Cependant, l’UE a une approche différente du problème. D’après José-Manuel Pinto Tisseira, chef de la représentation de l’UE en Ukraine, l’Europe paie pour le gaz sa valeur marchande et elle ne doit pas s’occuper du problème de Naftogaz. Les problèmes qui ont empêché en janvier dernier le transit de gaz russe en Europe par l’Ukraine ne sont pas toutefois réglés. Par conséquent la crise pourrait se répéter en hiver, compte tenu de l’endettement de la société ukrainienne. La dette serait entre 4 et 12 milliards d’euros.

La situation de Naftogaz s’améliorerait ces derniers temps. Les consommateurs internes la paient d’une façon plus ou moins régulière. La Russie a fait plusieurs démarches amicales : elle a payé jusqu’à la fin de l’année pour le transit en Europe et n’a pas pénalisé l’Ukraine pour ne pas avoir stocké les volumes de gaz prévus par le contrat. La presse a néanmoins reçu l’information que Naftogaz serait au bord de la faillite. Elle ne serait pas en mesure de payer le 30 septembre 500 millions de dollars pour rembourser les obligations européennes et elle a l’intention  de demander de restructurer sa dette.

Les experts supposent que la situation de Naftogaz serait difficile mais elle pourrait se régler. Konstantin Simoniov, expert de l’énergétique, pense au sujet de Naftogaz que le président Viktor Iouschenko et la première ministre Iulia Timochenko ont d’autres chats à fouetter en ce moment.

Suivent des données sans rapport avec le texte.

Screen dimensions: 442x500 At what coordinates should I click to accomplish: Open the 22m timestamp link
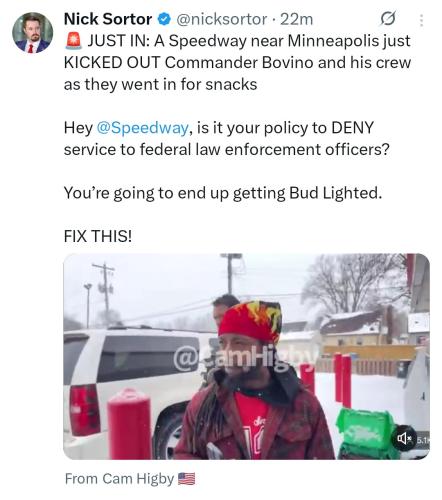coord(297,19)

"Naftogaz pourrait être sauvée. Mais puisque aucun homme politique ukrainien n’a l’intention de la sauver, sa situation  est  très mauvaise. N’oublions pas que pour la Russie la question si Naftogaz dépose son bilan ou non n’est pas théorique. Parce que Naftogaz doit acheter du gaz et le stocker dans les réservoirs souterrains pour en assurer le transit vers l’Europe".

En d’autres termes, la Russie et l’Europe pourraient de nouveau être prises en otages par la situation politique interne de l’Ukraine. Dans l’idée, le représentant de l’UE en Ukraine a raison en disant que les problèmes financiers d’une société autonome dans un Etat souverain ne doivent pas concerner les consommateurs européens et les fournisseurs russes. Théoriquement parlant c’est ainsi. Mais en pratique, la partie du lion du gaz est acheminé en Europe par Naftogaz. L’UE devrait, tout en espérant que  les partenaires ukrainiens respectent leurs engagements, réagir à l’appel de Moscou et endosser une partie des risques financiers en vue de régler le problème gazier du pays de transit.